### Information given

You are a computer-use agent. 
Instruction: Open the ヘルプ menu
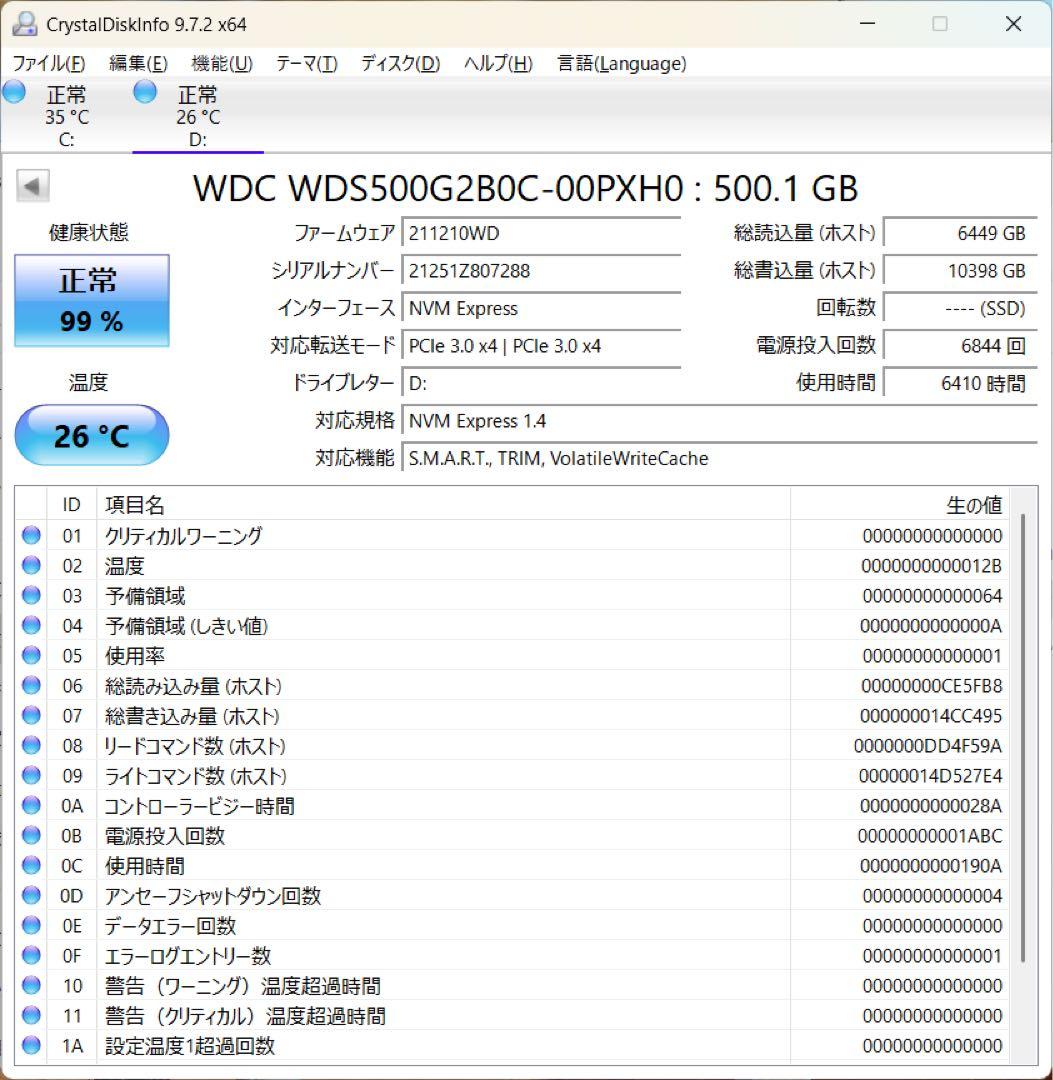coord(498,63)
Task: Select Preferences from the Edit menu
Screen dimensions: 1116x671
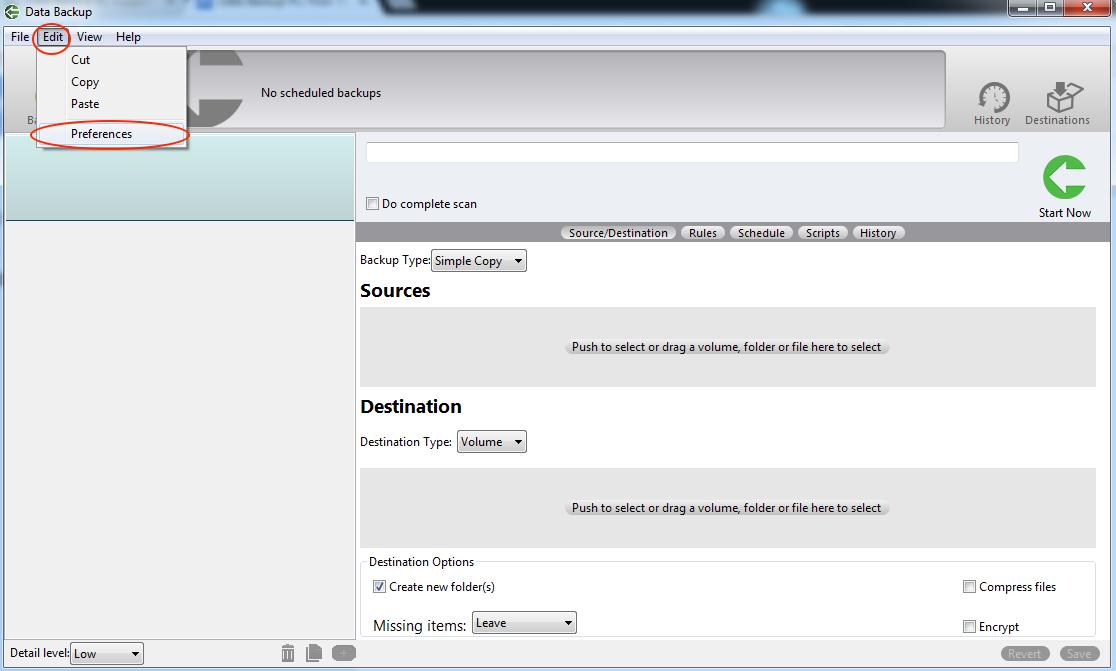Action: tap(101, 133)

######

Lay out each line of text from the rows above as a Markdown table with the columns n and Line, numbering the lines in order and skipping any blank ones. Leave the pictures out of your answer.

| n | Line |
|---|---|
| 1 | You are a computer-use agent.  |
| 2 | Instruction: Open the ヘルプ menu |
| 3 | coord(498,63) |
| 4 | Task: Select Preferences from the Edit menu |
| 5 | Screen dimensions: 1116x671 |
| 6 | Action: tap(101, 133) |